The prestegjeld of Støren was established as a civil municipality on 1 January 1838 (see formannskapsdistrikt law). In 1841, the large municipality of Støren was divided into three municipalities: Horg Municipality in the north (population: 2,374), Støren Municipality in the east (population: 2,312), and Soknedal Municipality in the west (population: 1,966). In 1879, the southern part of Støren (population: 585) was separated to form the new Budal Municipality. This left Støren Municipality with 1,840 residents.
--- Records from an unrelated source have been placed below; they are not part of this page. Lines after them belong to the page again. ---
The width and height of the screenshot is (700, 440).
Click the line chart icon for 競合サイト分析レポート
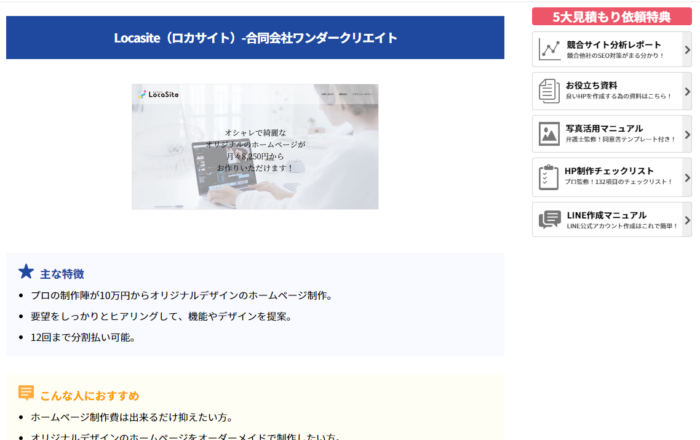(549, 48)
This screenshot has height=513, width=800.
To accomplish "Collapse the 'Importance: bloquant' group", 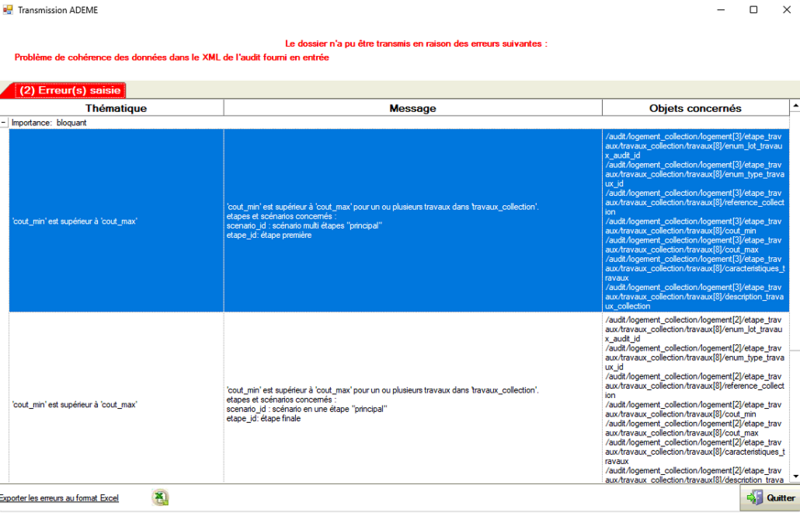I will click(x=4, y=122).
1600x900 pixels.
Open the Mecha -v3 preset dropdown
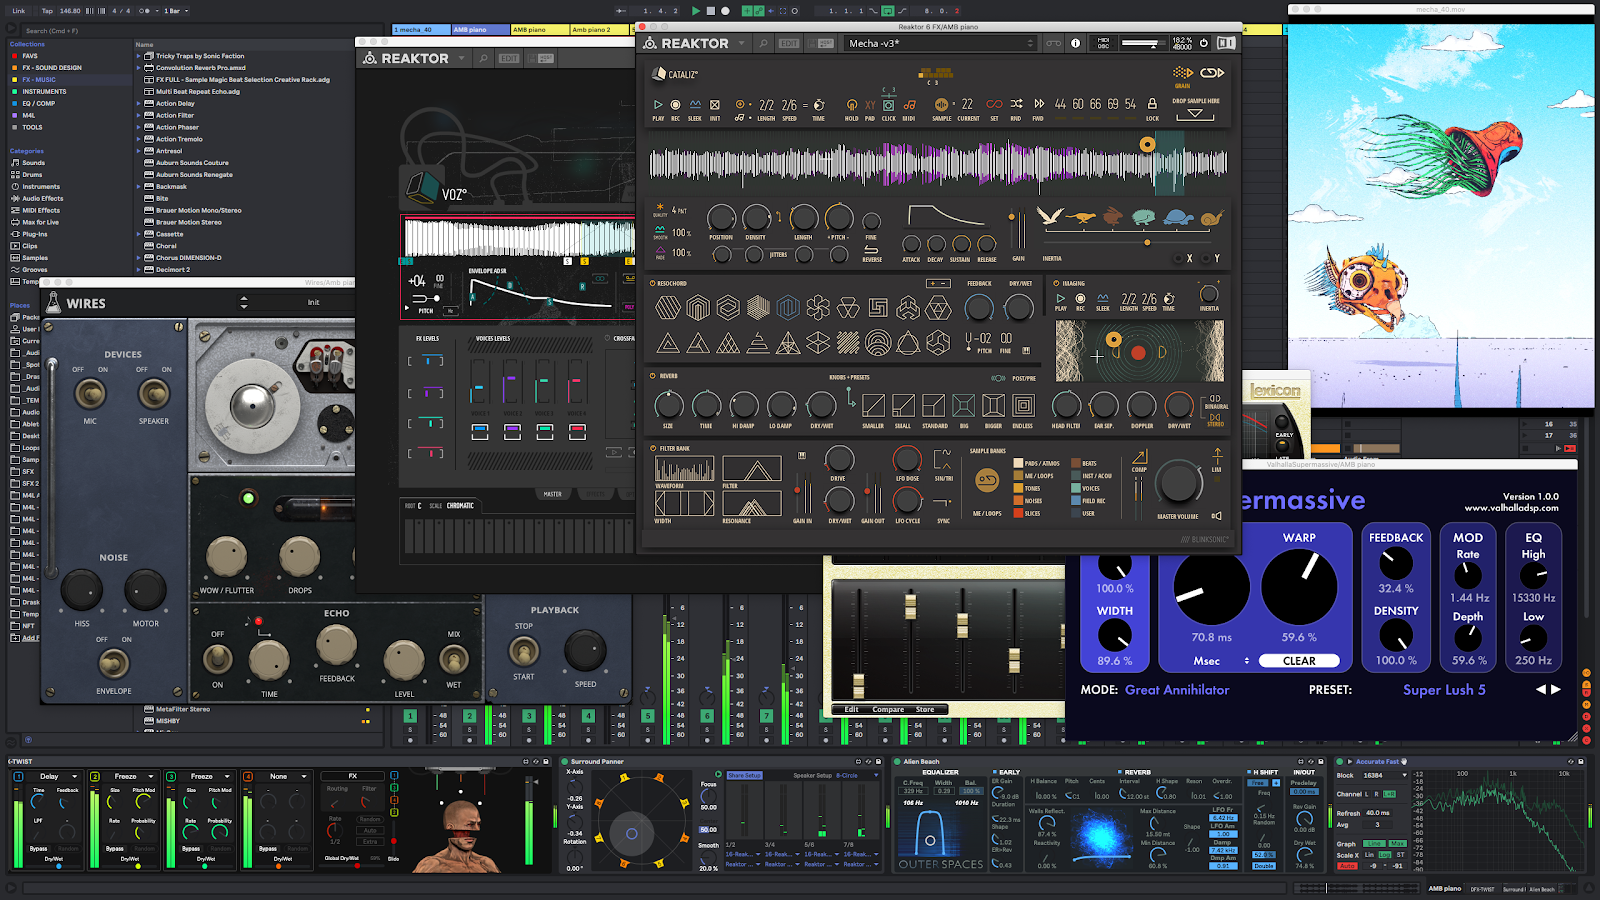940,43
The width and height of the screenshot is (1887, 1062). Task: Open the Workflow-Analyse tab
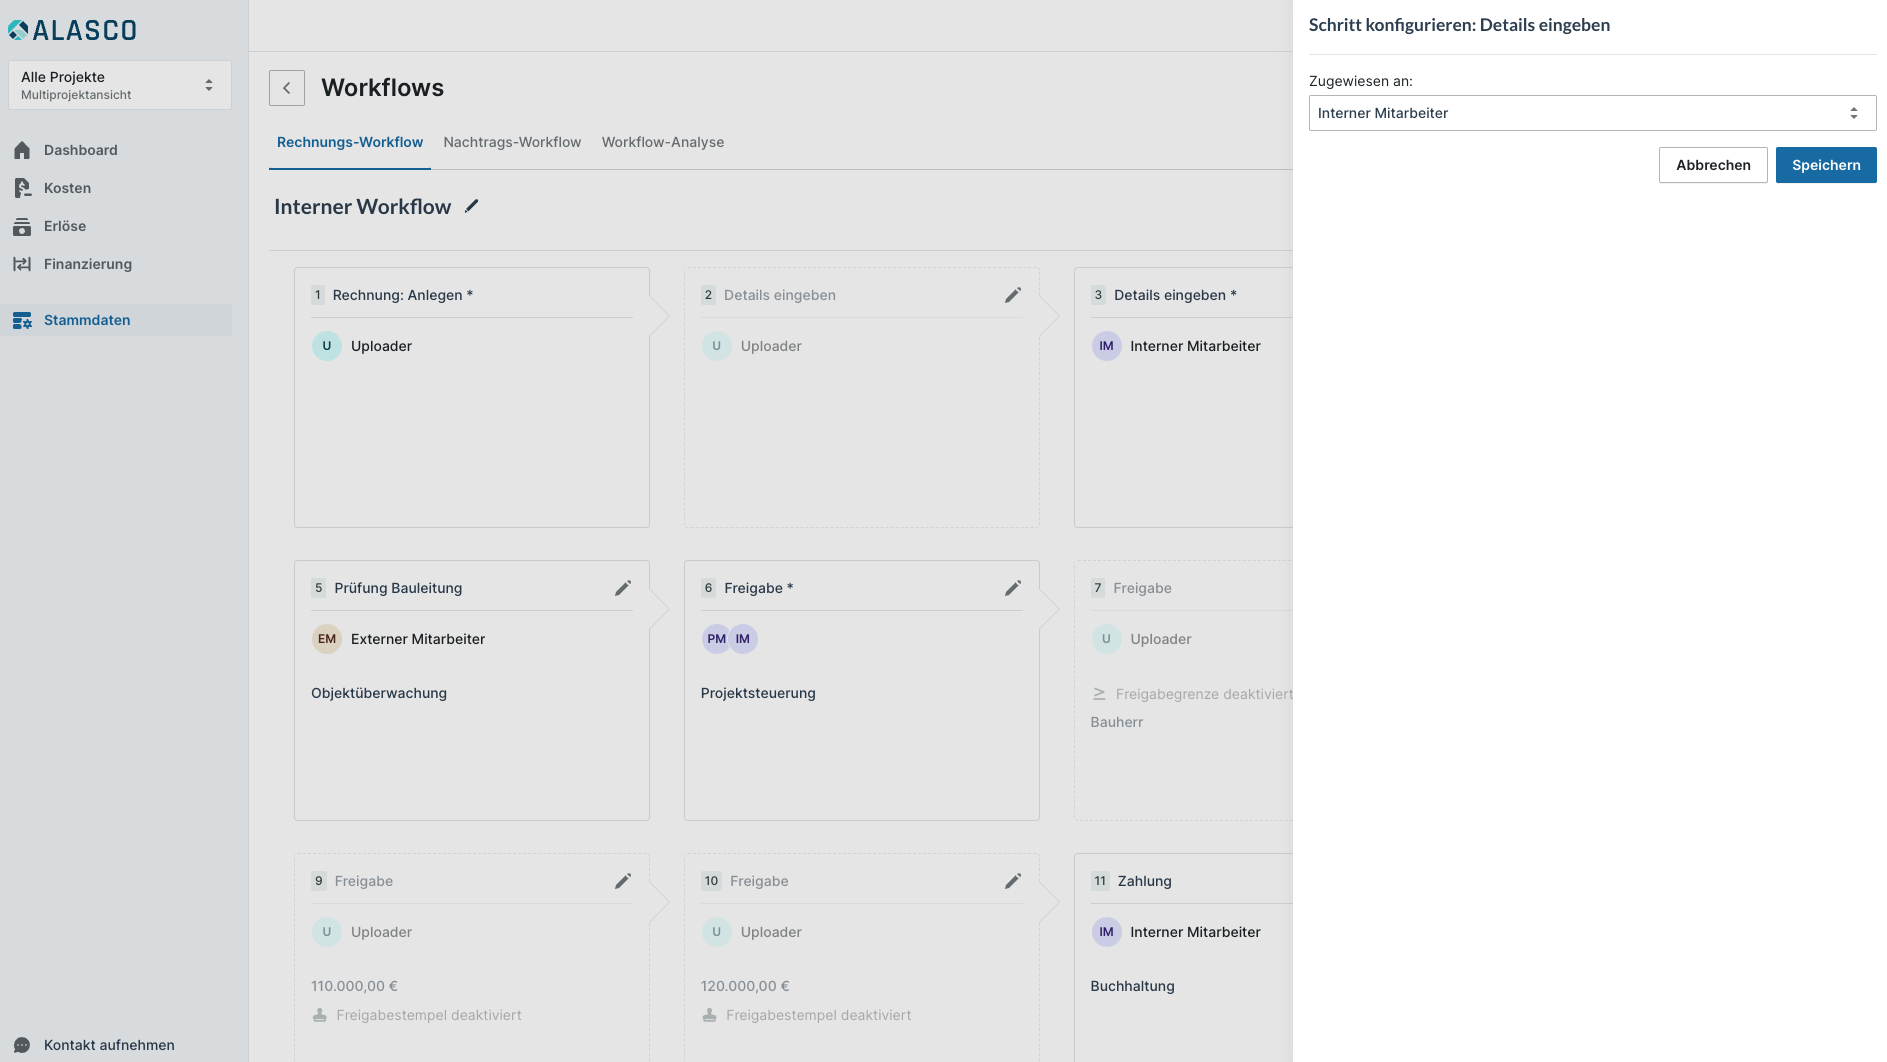point(662,142)
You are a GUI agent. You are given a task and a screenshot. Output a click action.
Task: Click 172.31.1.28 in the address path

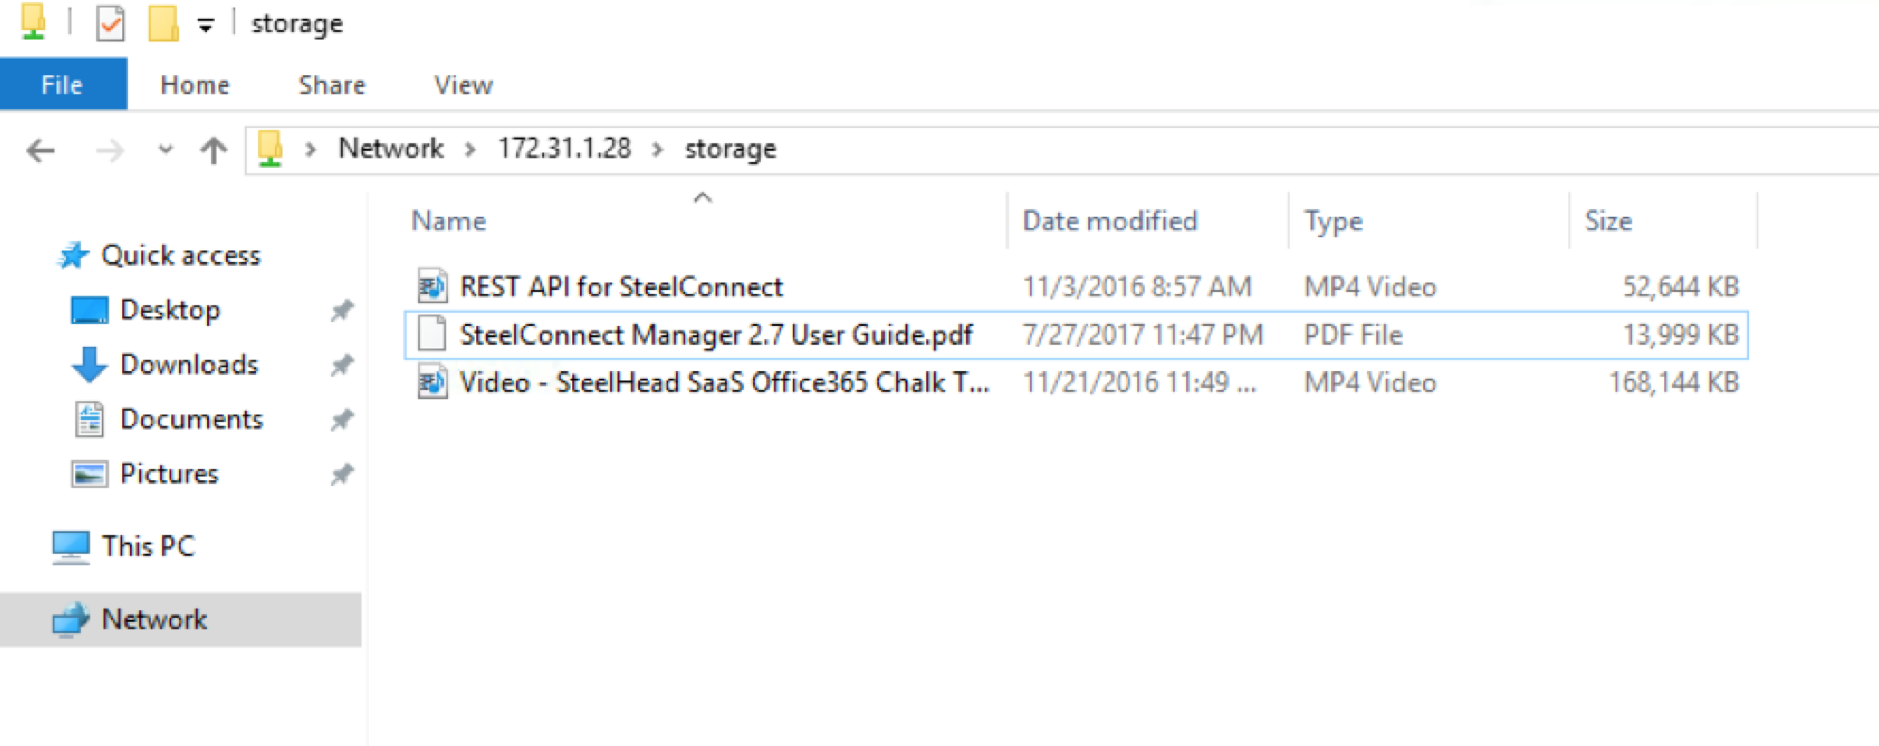[564, 149]

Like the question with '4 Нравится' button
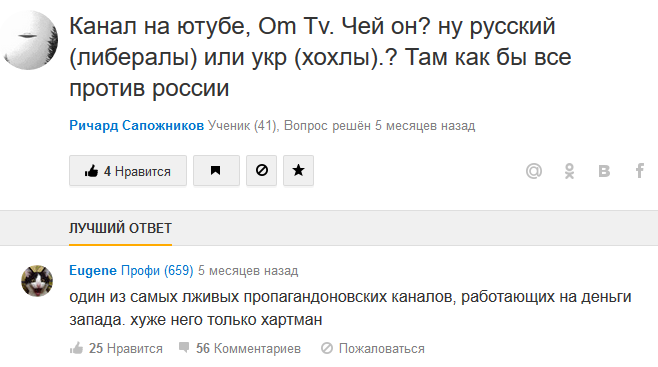point(128,171)
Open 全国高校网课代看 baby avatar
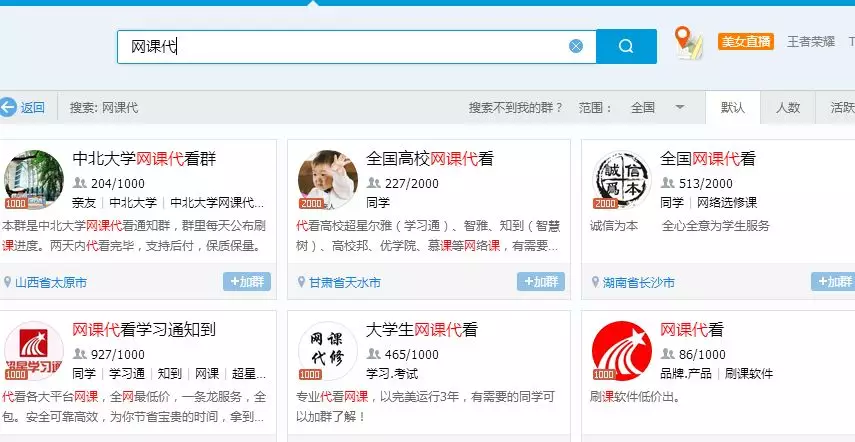 (327, 179)
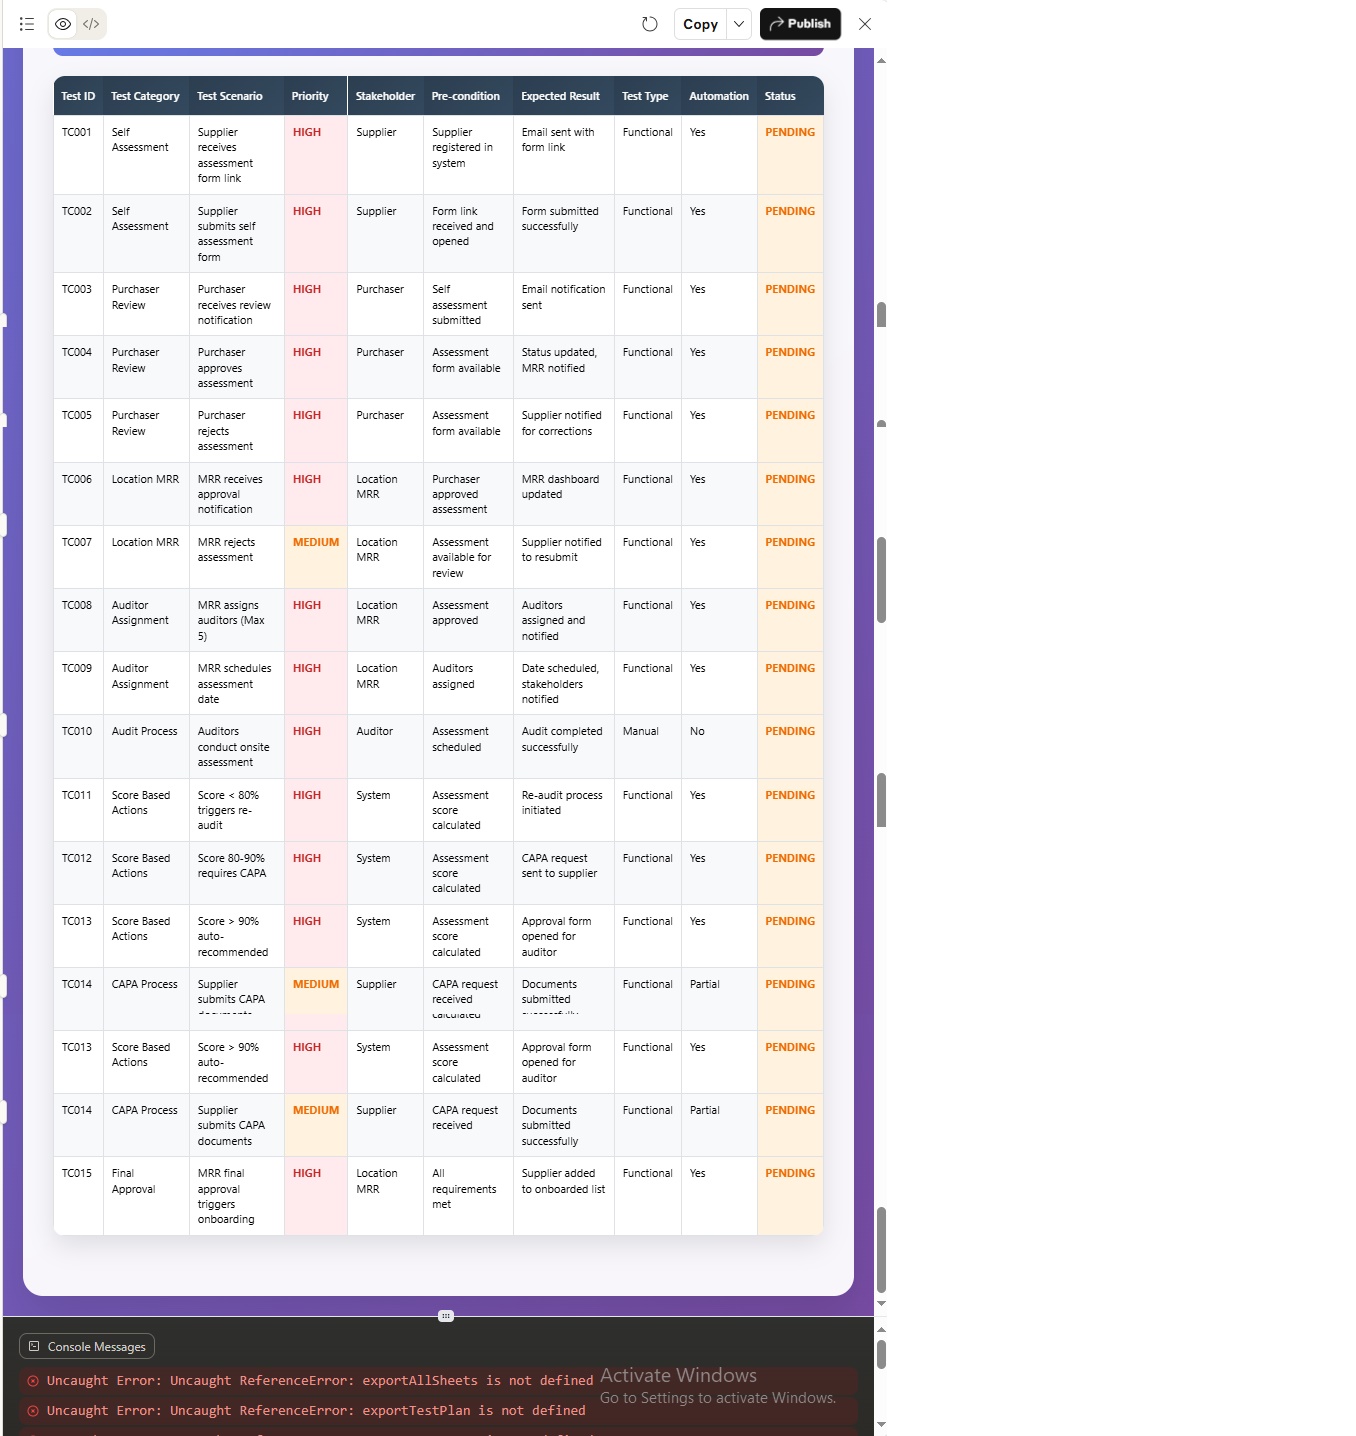
Task: Click the exportAllSheets error icon
Action: [x=33, y=1381]
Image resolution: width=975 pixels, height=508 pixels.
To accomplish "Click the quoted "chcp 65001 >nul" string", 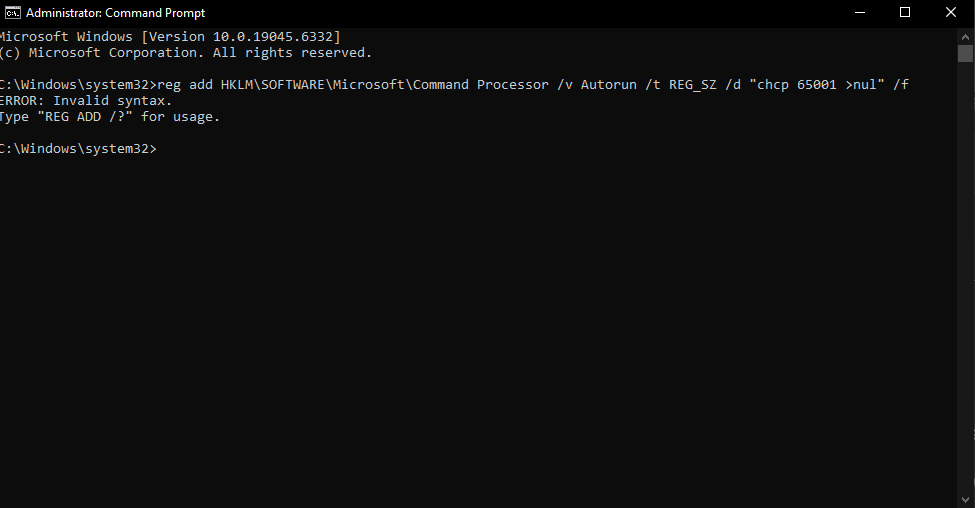I will pos(816,85).

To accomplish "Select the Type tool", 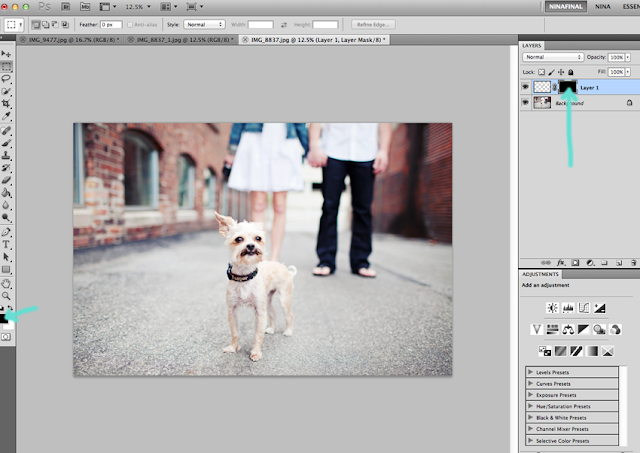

During the 1960s, there were many municipal mergers across Norway due to the work of the Schei Committee. On 1 January 1964, Budal Municipality (population: 529), Singsås Municipality (population: 1,554), Soknedal Municipality (population: 1,916), and Støren Municipality (population: 2,296) were all merged to form the new Midtre Gauldal Municipality.

===Name===
The municipality (originally the parish) is named after the old Støren farm (Staurin) since the first Støren Church was built there. The first element is staurr which means "pole" or "stake". The word staurr is probably referring to the pointed headland on which the church is located. The two rivers that form this headland are the Gaula and Sokna. The last element is vin which means "meadow" or "pasture".

===Churches===
The Church of Norway had one parish (sokn) within Støren Municipality. At the time of the municipal dissolution, it was part of the Støren prestegjeld and the Gauldal prosti (deanery) in the Diocese of Nidaros.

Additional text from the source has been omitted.